Pixel coordinate grounding data:
******

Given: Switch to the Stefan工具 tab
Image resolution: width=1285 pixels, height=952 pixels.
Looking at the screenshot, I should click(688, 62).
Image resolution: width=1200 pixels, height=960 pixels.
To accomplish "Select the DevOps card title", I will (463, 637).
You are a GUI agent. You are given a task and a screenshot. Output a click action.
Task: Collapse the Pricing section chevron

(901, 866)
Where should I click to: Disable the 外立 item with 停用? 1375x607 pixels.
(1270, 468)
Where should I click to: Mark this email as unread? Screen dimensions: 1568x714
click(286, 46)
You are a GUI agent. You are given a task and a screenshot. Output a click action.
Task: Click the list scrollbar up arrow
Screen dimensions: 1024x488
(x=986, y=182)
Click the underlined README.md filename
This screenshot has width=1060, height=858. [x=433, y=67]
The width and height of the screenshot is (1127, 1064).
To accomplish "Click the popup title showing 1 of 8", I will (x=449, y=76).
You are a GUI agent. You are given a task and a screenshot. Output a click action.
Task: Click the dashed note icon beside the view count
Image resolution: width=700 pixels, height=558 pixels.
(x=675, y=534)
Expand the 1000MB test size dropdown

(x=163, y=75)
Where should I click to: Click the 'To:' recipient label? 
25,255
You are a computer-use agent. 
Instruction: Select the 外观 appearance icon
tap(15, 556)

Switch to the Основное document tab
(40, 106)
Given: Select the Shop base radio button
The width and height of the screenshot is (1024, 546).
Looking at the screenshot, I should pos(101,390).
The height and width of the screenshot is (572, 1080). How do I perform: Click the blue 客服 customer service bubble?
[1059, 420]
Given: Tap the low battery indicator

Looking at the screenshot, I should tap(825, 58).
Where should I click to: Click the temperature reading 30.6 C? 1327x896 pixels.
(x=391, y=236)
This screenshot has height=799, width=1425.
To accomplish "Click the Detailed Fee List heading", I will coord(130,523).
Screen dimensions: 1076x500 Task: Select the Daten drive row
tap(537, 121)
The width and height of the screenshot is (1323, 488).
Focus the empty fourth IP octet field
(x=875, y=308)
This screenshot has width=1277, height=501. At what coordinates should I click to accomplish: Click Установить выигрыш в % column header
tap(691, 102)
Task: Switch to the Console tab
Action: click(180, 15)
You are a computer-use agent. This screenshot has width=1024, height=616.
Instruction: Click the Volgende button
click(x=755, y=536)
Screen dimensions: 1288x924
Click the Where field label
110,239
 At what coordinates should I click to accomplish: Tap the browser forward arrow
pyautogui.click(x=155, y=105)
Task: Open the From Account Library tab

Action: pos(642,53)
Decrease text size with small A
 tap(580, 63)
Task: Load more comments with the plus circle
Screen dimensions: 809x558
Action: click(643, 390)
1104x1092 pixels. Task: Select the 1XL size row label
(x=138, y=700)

******

### EXERCISE REQUIREMENTS
Write out each line above containing "computer".

### ANSWER TO THIS TASK
You are a computer-use agent. 
You are a computer-use agent. This screenshot has width=1024, height=616.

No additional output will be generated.